[Challenge A]
Check each statement against the passage on heaps and priority queues. Answer yes or no, and quote the words of the passage that decide it.
(i) Heaps keep their elements in a completely sorted order.
(ii) In a min-heap, the top item is the smallest.
(iii) With an array-based method, inserting elements in the right order takes O(log n) time.
[Challenge B] Name every data structure in the passage on heaps and priority queues other than priority queues themselves. List max-heap and min-heap as separate entries.

##### Given passage

Priority queues do two basic things: add an item with a certain priority and take out the item with the highest (or lowest) priority. You could use other data structures, like arrays or linked lists, to do these things, but heaps are by far the most efficient way.

If you used an array-based method, it would take O(n) time to either insert elements in the right order or look for the most important element to extract it. Heaps elegantly solve this problem by maintaining their structural property, which takes only O(log n) time.

The key insight is that heaps don't maintain a completely sorted order, but just make sure that the most important element is always at the top. This loose ordering requirement is what makes heaps so efficient. You can insert and extract elements quickly without having to keep the structure fully sorted.

Picking the right kind of heap is very important. With a max-heap, the biggest item is at the top, while with a min-heap, the top item is the smallest. We will see in the next sections that using the wrong type of heap can make a solution less efficient, even if the underlying theory appears to be correct.

Finding the K Largest Elements

One of the most common tasks where heaps really shine is when you need to find the k largest elements from a collection. This problem may seem straightforward, but it's actually quite tricky and highlights why choosing the right data structure and using it correctly matters so much.

##########
##### Entries provided

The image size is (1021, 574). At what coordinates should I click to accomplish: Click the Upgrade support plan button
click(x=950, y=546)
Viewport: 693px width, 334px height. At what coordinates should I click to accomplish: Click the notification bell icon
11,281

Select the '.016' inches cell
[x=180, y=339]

##########
##### Entries provided

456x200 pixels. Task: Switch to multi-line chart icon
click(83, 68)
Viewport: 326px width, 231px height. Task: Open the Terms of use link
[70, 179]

##########

[Task response A]
(i) No: "heaps don't maintain a completely sorted order"
(ii) Yes: "with a min-heap, the top item is the smallest"
(iii) No: "it would take O(n) time to either insert elements in the right order or look for the most important element to extract it"

[Task response B] arrays, linked lists, heaps, max-heap, min-heap